Stock market guru Jeremy Siegel, professor of finance at University of Pennsylvania, has regained his enthusiasm toward stocks, after wavering a bit during the September-October correction.
He told
CNBC that the Dow Jones Industrial Average could reach 20,000 by the end of next year.
Since last year, Siegel has forecast the Dow would touch 18,000 by the end of this year. That would require a gain of 1.9 percent from current levels.
So what's going to move the needle? Economic growth of 3 to 4 percent, low inflation, falling gas prices and job growth could do it, he explained.
"There are a number of goods things that need to happen, but certainly that [20,000] would be even conservative for fair market value if we get some of these favorable trends coming together over this next year," Siegel stated.

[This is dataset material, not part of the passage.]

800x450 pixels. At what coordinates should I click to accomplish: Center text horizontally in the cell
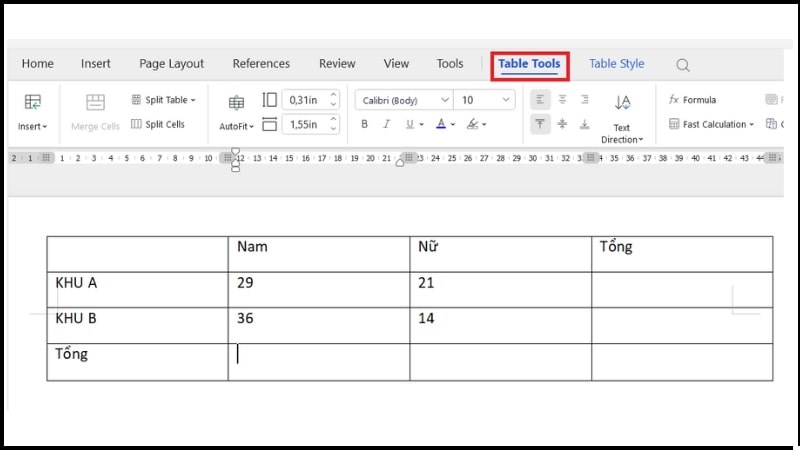[562, 100]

"The 3 percent [GDP], that's the wild card." He noted that many economists predict growth of only 2 to 2.5 percent for the fourth quarter.
"I still think we are 10 percent undervalued given the interest rate structure," Siegel added.
And, "We have the momentum on our side going into 2015."
The Dow has rose close to its record high Tuesday, while the S&P 500 has hit a new peak, but not all investors are jubilant.
"People are happy the market is at all-time highs, but they are still nervous," Michael James, managing director of equity trading at Wedbush Securities, told
Bloomberg. "Going into next year, will the market be able to maintain these gains and go higher given the cautiousness from Europe and Asia?"